Secondo Daverio “la capacità degli imprenditori vitivinicoli italiani ha saputo imporre non solo un’eccellenza qualitativa - riproducibile anche in altri parti del mondo - ma soprattutto un’unicità spazio-temporale, impossibile da riprodotte altrove. Il vino italiano è infatti l’unica merce risultato di una creatività a tutto tondo, cioè di un progetto articolato, un progetto capace di ripensare completamente perfino i paesaggi in funzione della vite stessa. 50 anni fa il consumo di vino pro-capite era di 240 litri, oggi appena di 40, eppure è proprio oggi che il vino ha successo - ha concluso Daverio - Per quale motivo? Perché il mondo del vino ha saputo riempire di altri contenuti, soprattutto culturali, la bottiglia stessa”.

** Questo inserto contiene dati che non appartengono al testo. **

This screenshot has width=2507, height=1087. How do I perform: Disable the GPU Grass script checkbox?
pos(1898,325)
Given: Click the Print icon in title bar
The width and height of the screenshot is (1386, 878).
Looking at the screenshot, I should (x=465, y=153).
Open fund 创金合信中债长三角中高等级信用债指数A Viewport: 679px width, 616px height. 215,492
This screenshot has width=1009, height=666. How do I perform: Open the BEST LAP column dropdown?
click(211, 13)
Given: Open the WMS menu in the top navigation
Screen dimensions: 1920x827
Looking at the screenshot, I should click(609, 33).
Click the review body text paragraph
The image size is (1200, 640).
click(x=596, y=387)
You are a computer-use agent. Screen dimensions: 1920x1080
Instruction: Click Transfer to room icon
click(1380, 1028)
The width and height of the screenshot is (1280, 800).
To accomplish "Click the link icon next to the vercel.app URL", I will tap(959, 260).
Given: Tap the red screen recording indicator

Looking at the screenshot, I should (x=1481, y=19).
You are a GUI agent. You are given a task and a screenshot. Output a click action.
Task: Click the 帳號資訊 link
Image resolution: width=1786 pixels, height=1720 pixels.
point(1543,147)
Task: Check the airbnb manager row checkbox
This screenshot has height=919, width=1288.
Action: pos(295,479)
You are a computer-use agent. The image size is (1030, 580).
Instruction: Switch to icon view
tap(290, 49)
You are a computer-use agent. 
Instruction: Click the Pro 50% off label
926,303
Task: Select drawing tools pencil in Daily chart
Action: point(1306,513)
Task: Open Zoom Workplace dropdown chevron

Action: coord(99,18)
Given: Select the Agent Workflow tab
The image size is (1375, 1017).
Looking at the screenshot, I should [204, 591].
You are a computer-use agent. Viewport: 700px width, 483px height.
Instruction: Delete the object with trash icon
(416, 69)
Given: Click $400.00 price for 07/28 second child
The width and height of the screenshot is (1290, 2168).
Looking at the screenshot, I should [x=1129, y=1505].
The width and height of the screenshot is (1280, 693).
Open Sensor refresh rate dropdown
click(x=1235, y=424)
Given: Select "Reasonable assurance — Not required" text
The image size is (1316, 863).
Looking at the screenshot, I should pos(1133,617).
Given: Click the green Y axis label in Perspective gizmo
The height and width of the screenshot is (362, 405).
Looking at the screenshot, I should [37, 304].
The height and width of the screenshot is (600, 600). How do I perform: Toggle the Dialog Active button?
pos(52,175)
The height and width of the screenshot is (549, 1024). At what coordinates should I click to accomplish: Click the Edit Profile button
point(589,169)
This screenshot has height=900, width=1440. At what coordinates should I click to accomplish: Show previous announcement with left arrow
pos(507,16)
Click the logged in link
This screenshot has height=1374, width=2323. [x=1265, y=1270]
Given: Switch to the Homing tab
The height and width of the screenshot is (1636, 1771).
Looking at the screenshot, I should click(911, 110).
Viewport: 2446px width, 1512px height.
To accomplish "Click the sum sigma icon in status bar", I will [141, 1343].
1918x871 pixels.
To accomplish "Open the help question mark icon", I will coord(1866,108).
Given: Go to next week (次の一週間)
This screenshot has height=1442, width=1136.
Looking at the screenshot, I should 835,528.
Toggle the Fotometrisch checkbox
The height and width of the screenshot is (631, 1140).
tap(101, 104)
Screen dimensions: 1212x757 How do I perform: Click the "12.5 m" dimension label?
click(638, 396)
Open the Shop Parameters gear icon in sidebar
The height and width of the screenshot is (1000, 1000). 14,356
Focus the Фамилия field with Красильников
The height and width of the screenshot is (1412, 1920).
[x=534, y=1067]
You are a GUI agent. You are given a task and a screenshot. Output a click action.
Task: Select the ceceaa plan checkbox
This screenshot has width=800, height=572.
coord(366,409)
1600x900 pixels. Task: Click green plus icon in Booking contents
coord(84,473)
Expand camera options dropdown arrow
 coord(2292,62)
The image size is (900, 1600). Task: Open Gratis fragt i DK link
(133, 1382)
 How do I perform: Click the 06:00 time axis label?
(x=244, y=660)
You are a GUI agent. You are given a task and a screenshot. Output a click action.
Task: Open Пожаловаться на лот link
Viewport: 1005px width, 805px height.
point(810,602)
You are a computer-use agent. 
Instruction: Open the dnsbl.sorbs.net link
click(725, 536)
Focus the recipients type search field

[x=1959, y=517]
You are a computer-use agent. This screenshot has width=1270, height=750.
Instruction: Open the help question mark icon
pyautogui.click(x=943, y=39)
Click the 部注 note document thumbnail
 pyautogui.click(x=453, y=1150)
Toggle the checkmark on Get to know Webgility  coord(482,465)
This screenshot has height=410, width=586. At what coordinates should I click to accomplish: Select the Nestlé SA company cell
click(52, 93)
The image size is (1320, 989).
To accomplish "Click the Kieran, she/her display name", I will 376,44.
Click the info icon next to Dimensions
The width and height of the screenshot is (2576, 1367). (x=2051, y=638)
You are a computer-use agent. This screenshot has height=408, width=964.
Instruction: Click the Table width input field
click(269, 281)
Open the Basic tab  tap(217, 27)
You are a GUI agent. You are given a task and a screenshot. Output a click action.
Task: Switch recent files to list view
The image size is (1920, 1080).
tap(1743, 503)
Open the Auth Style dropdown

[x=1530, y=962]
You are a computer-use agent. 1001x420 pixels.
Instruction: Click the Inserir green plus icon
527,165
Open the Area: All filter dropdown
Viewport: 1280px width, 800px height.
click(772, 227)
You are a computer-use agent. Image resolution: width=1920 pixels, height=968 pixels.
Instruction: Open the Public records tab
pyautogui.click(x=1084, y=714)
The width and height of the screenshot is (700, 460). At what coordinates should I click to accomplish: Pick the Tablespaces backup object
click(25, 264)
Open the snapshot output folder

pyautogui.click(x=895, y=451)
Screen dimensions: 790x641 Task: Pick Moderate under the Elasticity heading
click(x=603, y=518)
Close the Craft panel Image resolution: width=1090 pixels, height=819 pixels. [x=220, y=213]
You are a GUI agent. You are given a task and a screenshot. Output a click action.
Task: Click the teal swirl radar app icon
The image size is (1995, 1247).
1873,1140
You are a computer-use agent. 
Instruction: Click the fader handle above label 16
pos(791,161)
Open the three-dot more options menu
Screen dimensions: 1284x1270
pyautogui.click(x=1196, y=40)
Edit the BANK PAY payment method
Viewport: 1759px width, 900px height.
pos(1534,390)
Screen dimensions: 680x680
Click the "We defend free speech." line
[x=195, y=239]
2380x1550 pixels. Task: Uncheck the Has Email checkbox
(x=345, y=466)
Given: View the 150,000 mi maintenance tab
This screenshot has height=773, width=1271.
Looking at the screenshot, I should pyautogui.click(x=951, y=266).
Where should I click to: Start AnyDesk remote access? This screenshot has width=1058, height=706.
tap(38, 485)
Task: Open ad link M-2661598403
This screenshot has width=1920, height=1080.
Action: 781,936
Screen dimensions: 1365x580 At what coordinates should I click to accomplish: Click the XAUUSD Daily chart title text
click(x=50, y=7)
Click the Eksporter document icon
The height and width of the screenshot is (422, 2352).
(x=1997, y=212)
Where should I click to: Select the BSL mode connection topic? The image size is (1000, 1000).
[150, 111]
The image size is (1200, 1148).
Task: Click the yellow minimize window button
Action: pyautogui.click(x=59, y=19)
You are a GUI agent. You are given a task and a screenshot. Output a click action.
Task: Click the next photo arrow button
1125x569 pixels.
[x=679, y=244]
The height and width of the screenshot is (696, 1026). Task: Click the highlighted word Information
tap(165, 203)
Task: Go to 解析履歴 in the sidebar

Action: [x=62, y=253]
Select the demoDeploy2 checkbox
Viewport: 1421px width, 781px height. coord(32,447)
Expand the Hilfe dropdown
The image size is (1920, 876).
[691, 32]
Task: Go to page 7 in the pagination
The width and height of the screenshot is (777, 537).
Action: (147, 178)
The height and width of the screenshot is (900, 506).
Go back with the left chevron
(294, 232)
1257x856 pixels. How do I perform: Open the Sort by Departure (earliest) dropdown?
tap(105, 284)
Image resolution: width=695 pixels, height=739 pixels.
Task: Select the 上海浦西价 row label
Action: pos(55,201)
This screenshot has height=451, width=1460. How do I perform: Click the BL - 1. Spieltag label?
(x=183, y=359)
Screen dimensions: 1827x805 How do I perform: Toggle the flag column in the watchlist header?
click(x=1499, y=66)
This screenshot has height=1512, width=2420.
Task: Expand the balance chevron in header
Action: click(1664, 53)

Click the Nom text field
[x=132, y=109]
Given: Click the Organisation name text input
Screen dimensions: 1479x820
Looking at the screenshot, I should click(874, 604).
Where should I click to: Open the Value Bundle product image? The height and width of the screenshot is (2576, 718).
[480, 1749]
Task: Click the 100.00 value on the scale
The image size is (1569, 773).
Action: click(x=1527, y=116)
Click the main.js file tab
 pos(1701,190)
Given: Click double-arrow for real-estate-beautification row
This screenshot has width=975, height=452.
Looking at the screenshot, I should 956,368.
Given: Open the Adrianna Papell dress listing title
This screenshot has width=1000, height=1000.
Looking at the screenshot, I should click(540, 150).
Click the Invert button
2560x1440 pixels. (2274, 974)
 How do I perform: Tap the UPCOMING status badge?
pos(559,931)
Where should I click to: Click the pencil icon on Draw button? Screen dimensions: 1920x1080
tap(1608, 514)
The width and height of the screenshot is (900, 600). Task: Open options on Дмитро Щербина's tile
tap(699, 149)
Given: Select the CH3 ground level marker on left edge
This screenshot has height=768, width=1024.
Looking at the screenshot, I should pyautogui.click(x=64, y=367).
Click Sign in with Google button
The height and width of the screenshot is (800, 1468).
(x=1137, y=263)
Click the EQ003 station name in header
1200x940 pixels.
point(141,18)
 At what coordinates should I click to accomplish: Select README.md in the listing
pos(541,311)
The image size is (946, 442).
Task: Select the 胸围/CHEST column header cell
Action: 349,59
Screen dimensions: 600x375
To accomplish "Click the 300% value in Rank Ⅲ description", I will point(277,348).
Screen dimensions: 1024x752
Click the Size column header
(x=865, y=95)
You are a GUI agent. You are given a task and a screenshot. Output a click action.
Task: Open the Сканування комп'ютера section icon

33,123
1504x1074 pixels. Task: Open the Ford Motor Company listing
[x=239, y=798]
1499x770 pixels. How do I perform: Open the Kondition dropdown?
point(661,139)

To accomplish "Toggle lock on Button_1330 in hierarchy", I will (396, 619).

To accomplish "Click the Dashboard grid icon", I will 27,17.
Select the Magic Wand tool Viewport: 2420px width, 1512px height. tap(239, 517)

Va ancora oltre Giovanni Tutolo, l’”edonista virtuoso”, scrittore, fine intellettuale e critico spietato del design solo modaiolo: “al contrario di tutte le altre merci, il vino è un’offerta che stimola la domanda e non viceversa, alla stregua dei beni culturali. Perché è l’unica merce capace di offrire una visione del mondo, essendosi appropriata della dimensione culturale a tal punto da renderla un elemento insostituibile della propria natura più profonda”.